Problem details
The string "walk" appears in some lines of the entries that follow; copy each such line.

Records supplied
↓↓↓
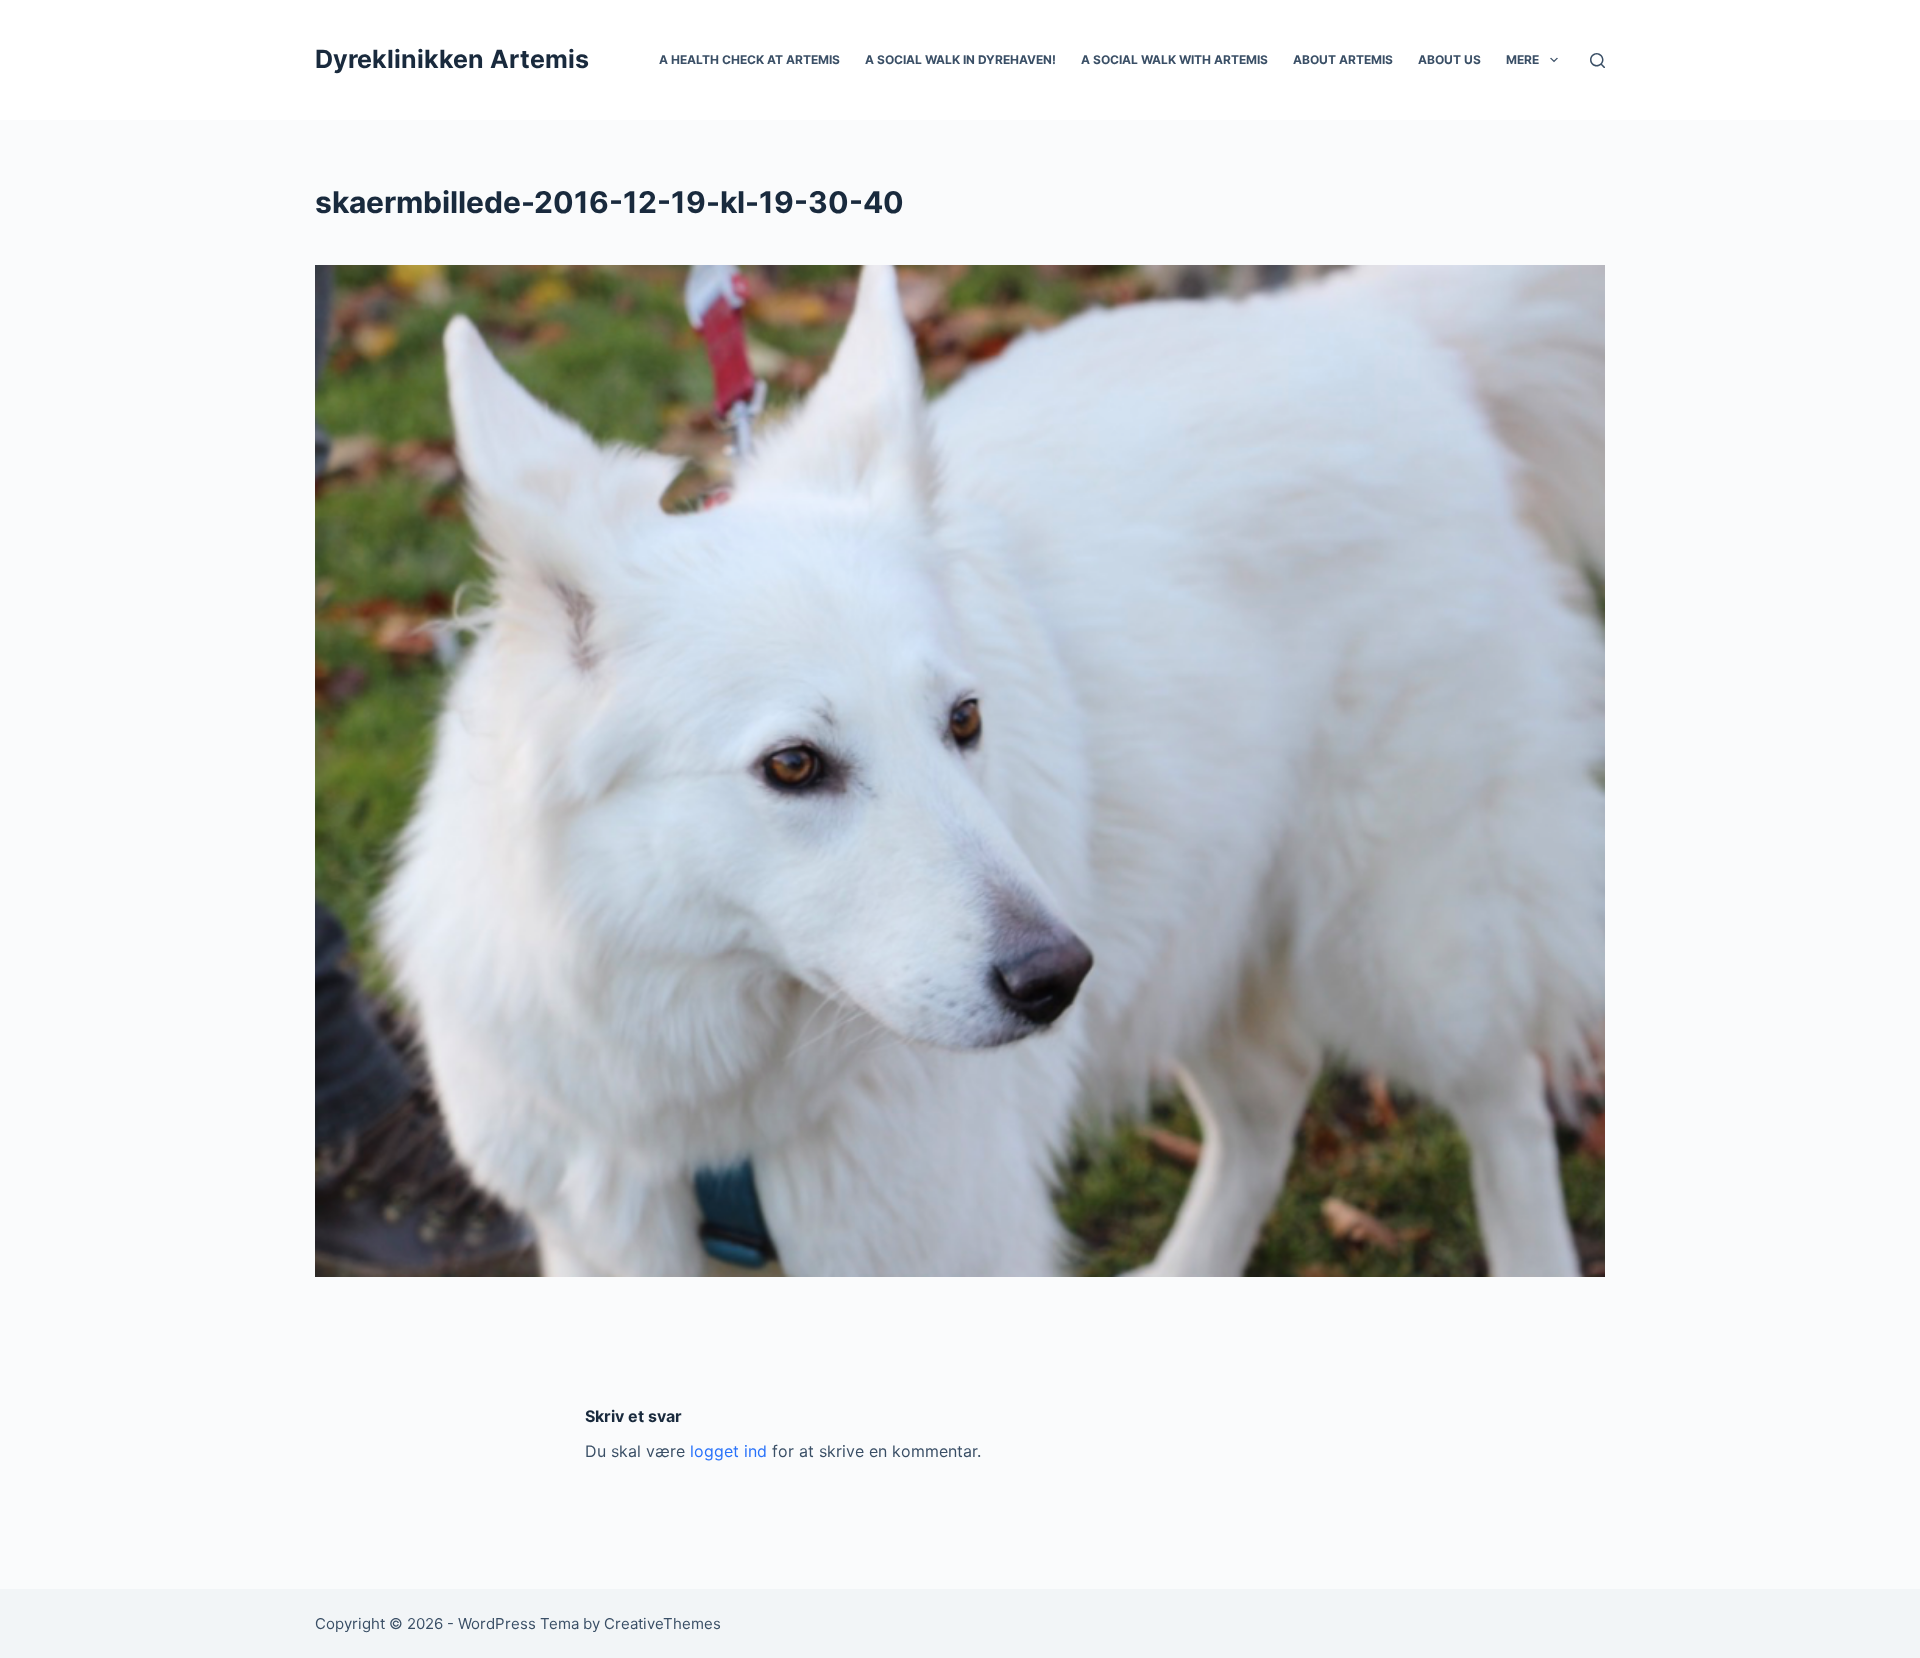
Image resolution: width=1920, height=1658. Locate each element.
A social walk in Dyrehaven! (960, 59)
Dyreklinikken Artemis (452, 59)
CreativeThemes (662, 1623)
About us (1449, 59)
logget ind (728, 1451)
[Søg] (1597, 60)
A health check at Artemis (749, 59)
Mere (1522, 59)
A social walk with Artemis (1174, 59)
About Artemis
↑↑↑
Your response
A social walk in Dyrehaven! (960, 59)
A social walk with Artemis (1174, 59)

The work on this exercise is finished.